Après une prime jeunesse fusionnelle, Ella et Martha, deux sœurs d’une vingtaine d’années,
s’en vont soigner leur dépression respective dans une petite station de la montagne norvégienne. L’hôtel est paradisiaque, l’hôtelière providentielle, la barmaid plus que séduisante et le crédit semble-t-il illimité. Cela devrait suffire, seront tentés de croire ceux pour qui Vénus avait autre chose à faire que de frôler des cyclamens le jour de leur naissance. Eh bien non : car les filles ne sont pas simples, loin de là, et se trouvent plus souvent ballottées par leur caprice que par le vent glacé qui souffle dans ce petit roman aussi couvert de neige que de prix dans son pays d’origine.
Mettons qu’il dise quelque chose de la sortie de l’enfance et de l’incertitude du désir.

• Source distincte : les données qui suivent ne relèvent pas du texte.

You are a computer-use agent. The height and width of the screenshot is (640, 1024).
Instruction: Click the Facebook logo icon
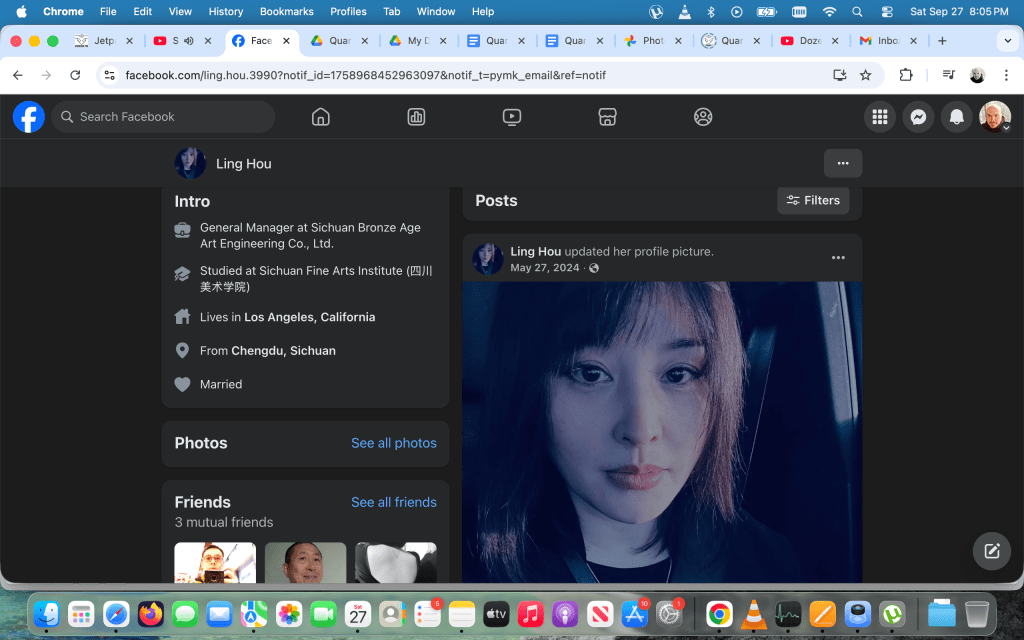click(28, 117)
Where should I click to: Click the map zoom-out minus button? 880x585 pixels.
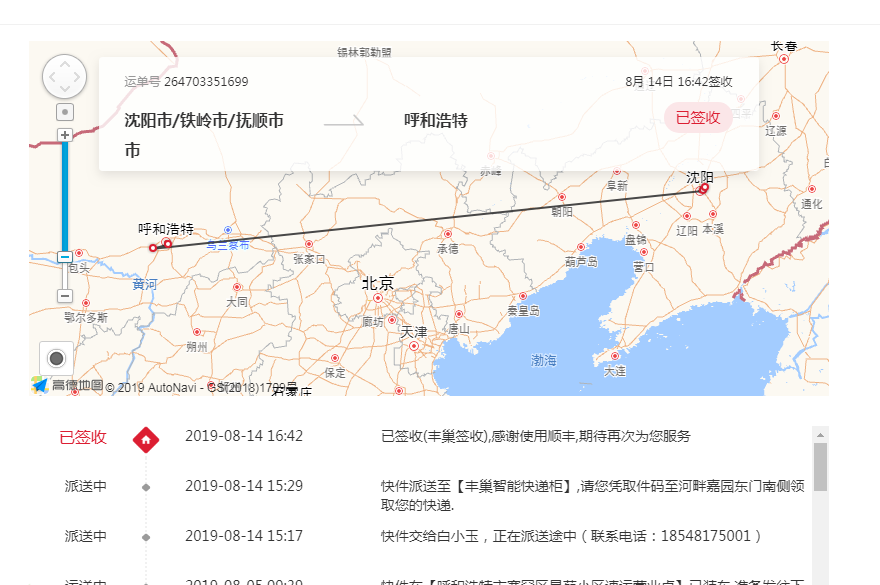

Mettons que ces deux-là soient ainsi comme retranchées du monde pour mieux tisser le cocon dont elles sortiront beaux papillons. Mettons même que, n’étant pas femme, nous ne puissions comprendre, il n’empêche que, trop riches, trop occupées d’elles-mêmes, Ella et Martha ne sont décidément pas nos copines. Si joli soit leur nombril, il est trop petit pour s’y noyer et si l’écriture, bien sûr, n’est pas elle-même en cause, elle confère au texte une sorte d’apesanteur qu’on se gardera de confondre avec la si désirable légèreté, malgré tout ce que peut en gémir une narratrice en plein transport lesbien : « Tout fanait autour de moi, tout fleurissait autour de moi. Le monde vacillait. Et bien que dans le même instant tout vienne brusquement à me manquer, tant ce que je possédais que ce que j’avais perdu, c’était si léger, si léger d’être enchantée ». Aussi le roman fonctionne-t-il, indéniablement, mais il fonctionne en vase clos, sans autre air, pourrait-on dire, que celui de ne pas y toucher. Un vase parfaitement lisse, donc, sous ses fêlures artistement peintes, et qui ne verse finalement rien d’autre qu’une version distinguée de l’eau de rose.